Stored records
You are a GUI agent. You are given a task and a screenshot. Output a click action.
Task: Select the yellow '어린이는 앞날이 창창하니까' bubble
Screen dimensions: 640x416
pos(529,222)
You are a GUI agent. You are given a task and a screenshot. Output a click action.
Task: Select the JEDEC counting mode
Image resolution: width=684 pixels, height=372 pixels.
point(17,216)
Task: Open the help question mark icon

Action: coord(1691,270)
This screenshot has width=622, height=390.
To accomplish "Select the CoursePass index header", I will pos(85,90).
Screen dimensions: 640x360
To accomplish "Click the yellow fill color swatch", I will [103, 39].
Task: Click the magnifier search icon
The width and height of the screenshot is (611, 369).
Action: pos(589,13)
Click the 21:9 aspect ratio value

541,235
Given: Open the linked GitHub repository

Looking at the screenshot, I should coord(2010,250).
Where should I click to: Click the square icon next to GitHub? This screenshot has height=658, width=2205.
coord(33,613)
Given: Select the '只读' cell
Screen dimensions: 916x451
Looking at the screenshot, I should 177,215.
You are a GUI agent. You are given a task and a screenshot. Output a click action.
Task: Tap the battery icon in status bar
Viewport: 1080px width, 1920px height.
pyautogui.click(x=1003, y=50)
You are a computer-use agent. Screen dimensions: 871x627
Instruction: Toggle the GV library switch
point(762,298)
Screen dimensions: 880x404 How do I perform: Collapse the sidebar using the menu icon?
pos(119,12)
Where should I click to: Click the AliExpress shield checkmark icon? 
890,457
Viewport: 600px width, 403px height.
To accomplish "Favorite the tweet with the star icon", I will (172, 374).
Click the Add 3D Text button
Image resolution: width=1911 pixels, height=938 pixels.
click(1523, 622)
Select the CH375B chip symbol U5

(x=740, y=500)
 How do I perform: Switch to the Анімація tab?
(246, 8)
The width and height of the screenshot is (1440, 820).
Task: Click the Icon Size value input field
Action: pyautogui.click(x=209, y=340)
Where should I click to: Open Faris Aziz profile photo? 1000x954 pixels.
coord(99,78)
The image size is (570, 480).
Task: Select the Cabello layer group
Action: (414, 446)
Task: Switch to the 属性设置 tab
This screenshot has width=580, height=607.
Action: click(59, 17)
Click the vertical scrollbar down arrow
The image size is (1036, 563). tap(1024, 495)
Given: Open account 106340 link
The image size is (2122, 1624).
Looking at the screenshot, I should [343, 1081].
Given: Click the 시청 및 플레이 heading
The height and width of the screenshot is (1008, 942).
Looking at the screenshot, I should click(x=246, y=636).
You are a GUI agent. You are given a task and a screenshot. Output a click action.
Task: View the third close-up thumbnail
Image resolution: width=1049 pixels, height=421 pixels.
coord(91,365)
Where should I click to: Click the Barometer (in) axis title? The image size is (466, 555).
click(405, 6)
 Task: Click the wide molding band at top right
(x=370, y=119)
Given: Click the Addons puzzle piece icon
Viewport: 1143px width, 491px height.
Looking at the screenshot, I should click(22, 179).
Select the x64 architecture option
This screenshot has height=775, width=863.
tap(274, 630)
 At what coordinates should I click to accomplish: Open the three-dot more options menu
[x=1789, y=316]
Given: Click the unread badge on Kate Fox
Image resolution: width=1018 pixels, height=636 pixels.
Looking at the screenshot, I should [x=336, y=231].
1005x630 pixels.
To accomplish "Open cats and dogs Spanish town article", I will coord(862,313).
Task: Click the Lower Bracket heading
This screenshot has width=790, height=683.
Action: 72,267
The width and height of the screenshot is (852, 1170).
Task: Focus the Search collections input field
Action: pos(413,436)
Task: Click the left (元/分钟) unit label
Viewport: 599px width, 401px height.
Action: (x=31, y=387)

◆ The request
Reproduce, character for character, the part of the records above that opens with the line containing "Task: Click the magnifier search icon" and closes with the line containing "The image size is (1036, 563). tap(1024, 495)", including both of those lines.

◆ Complete response
Task: Click the magnifier search icon
The width and height of the screenshot is (611, 369).
Action: pos(589,13)
Click the 21:9 aspect ratio value

541,235
Given: Open the linked GitHub repository

Looking at the screenshot, I should coord(2010,250).
Where should I click to: Click the square icon next to GitHub? This screenshot has height=658, width=2205.
coord(33,613)
Given: Select the '只读' cell
Screen dimensions: 916x451
Looking at the screenshot, I should 177,215.
You are a GUI agent. You are given a task and a screenshot. Output a click action.
Task: Tap the battery icon in status bar
Viewport: 1080px width, 1920px height.
pyautogui.click(x=1003, y=50)
You are a computer-use agent. Screen dimensions: 871x627
Instruction: Toggle the GV library switch
point(762,298)
Screen dimensions: 880x404 How do I perform: Collapse the sidebar using the menu icon?
pos(119,12)
Where should I click to: Click the AliExpress shield checkmark icon? 
890,457
Viewport: 600px width, 403px height.
To accomplish "Favorite the tweet with the star icon", I will (172, 374).
Click the Add 3D Text button
Image resolution: width=1911 pixels, height=938 pixels.
click(1523, 622)
Select the CH375B chip symbol U5

(x=740, y=500)
 How do I perform: Switch to the Анімація tab?
(246, 8)
The width and height of the screenshot is (1440, 820).
Task: Click the Icon Size value input field
Action: pyautogui.click(x=209, y=340)
Where should I click to: Open Faris Aziz profile photo? 1000x954 pixels.
coord(99,78)
The image size is (570, 480).
Task: Select the Cabello layer group
Action: (414, 446)
Task: Switch to the 属性设置 tab
This screenshot has width=580, height=607.
Action: click(59, 17)
Click the vertical scrollbar down arrow
The image size is (1036, 563). tap(1024, 495)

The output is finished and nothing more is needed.